BMC Microbiology 2011, 11:95  doi:10.1186/1471-2180-11-95

Published: 9 May 2011

Abstract

Background

Salmonella enterica serovar Typhimurium is an intracellular bacterial pathogen which can colonize a variety of hosts, including human, causing syndromes that vary from gastroenteritis and diarrhea to systemic disease.

Results

In this work we present structural information as well as insights into the in vivo function of YqiC, a 99-residue protein of S. Typhimurium, which belongs to the cluster of the orthologous group 2960 (COG2960). We found that YqiC shares biophysical and biochemical properties with Brucella abortus BMFP, the only previously characterized member of this group, such as a high alpha helix content, a coiled-coil domain involved in trimerization and a membrane fusogenic activity in vitro.

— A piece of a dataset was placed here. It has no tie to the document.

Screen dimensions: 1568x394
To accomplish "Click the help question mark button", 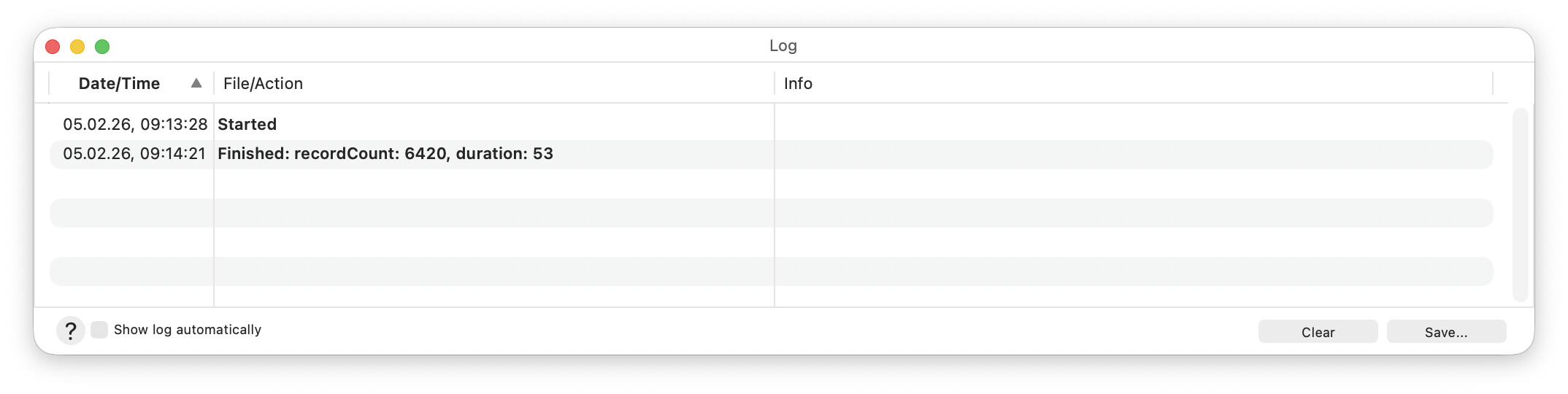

In addition, we demonstrated that YqiC localizes at cytoplasmic and membrane subcellular fractions, that a S. Typhimurium yqiC deficient strain had a severe attenuation in virulence in the murine model when inoculated both orally and intraperitoneally, and was impaired to replicate at physiological and high temperatures in vitro, although it was still able to invade and replicate inside epithelial and macrophages cell lines.

Conclusion

This work firstly demonstrates the importance of a COG2960 member for pathogen-host interaction, and suggests a common function conserved among members of this group.